Except in reality .. at least in America it is always subtractive in practice when implemented. City leaders and planners don't do the hard work of getting funding approval for new things so it is easy to just take existing infrastructure away from cars and drivers.
When cities add walkability, 99 times out of 100 it comes by taking away car infrastructure: road diets, fewer lanes, reduced parking, slower speed limits. That means the car option becomes more expensive in gas, in parking fees, and most of all in time lost to traffic.
So now it might sound like I have the option to walk my kids to school dragging bags like I'm a human mule or drive them, the reality given time constraints and the new burden placed on it .. needing to get from one school to another on time and to work on time .. means I really only have one option even if I hate it.
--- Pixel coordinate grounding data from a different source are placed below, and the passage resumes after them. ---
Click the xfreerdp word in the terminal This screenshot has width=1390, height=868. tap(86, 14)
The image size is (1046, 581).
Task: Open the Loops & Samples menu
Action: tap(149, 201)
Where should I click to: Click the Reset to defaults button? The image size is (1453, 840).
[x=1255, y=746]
I'll tell you this personal experience as well.
I lived in a neighborhood where we had a grocery store move into a plaza within a 5 min walk. It was fun in the beginning walking there if I need a few things .. a couple onions, apples or a sandwich .. however I always took my car whenever I needed anything weighing more than a few lbs .. like milk or meat.
As time went on and the novelty wore off I found myself never walking to that store any more.
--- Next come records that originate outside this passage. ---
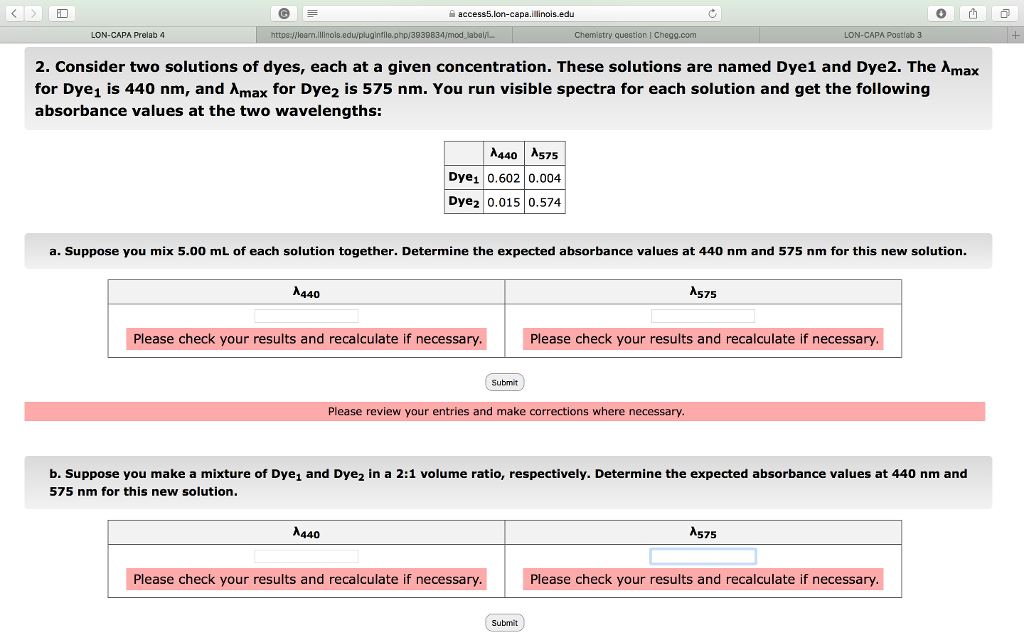Click the highlighted λ575 field in part b
Screen dimensions: 1024x640
[703, 556]
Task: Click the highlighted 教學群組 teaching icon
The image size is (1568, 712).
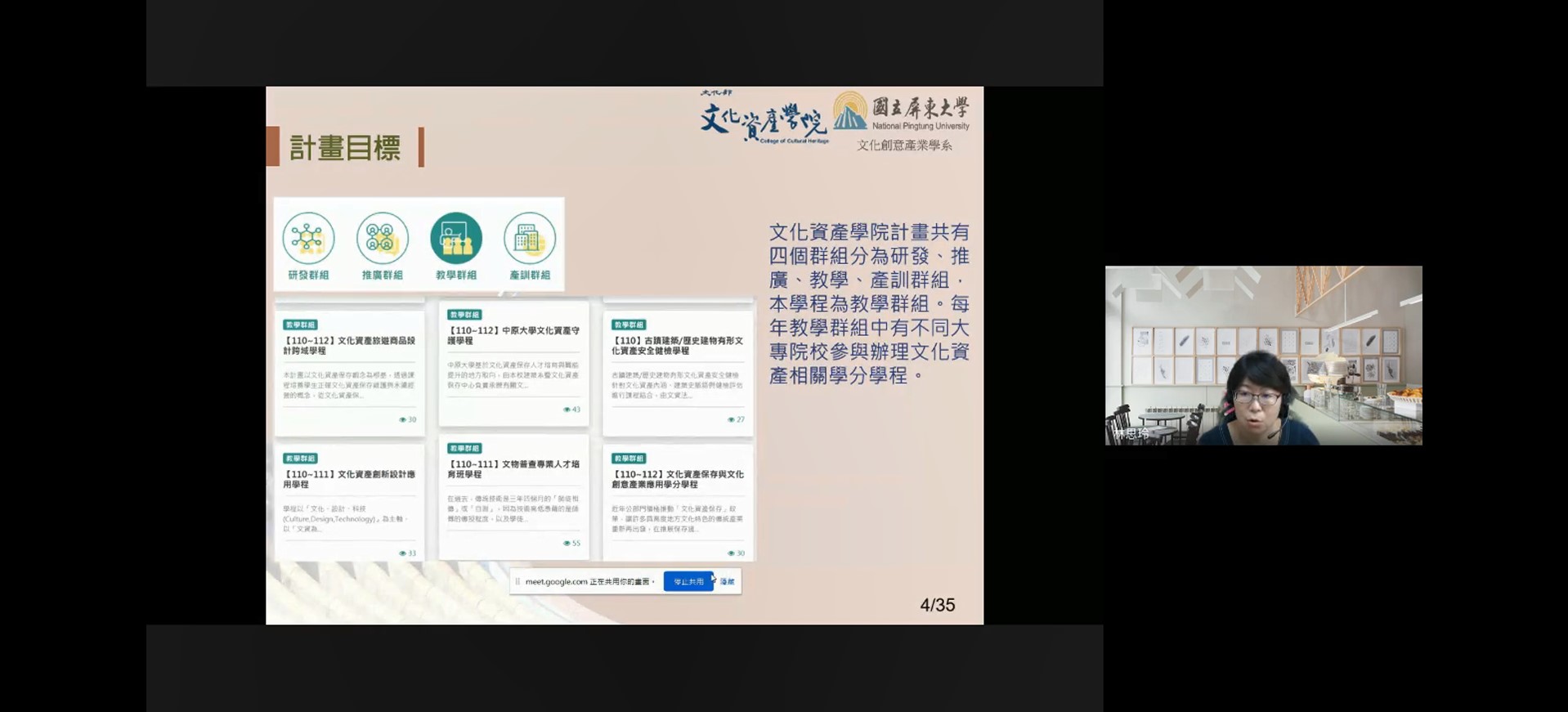Action: click(x=456, y=239)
It was easier and more convenient for me to take one trip a week and get everything I need hauled home in a car than daily trips to get a few things here and there. It was also quite convenient to stop by as the last stop when I'm already going out and about somewhere else in my car.
Furthermore, there were many weeks I didn't even go to that market and instead drove to ones further out because the deals was better or the local one didn't have specific items I'm looking for ( like ingredient for Asian food ).
So after a while I find myself walking to it maybe once or twice a year during holidays or whatever when I have time to burn and I want to make going to get groceries more of an event. I would say how much this improve someone's health and fitness will vary greatly and can't really be used to advocate for walkability.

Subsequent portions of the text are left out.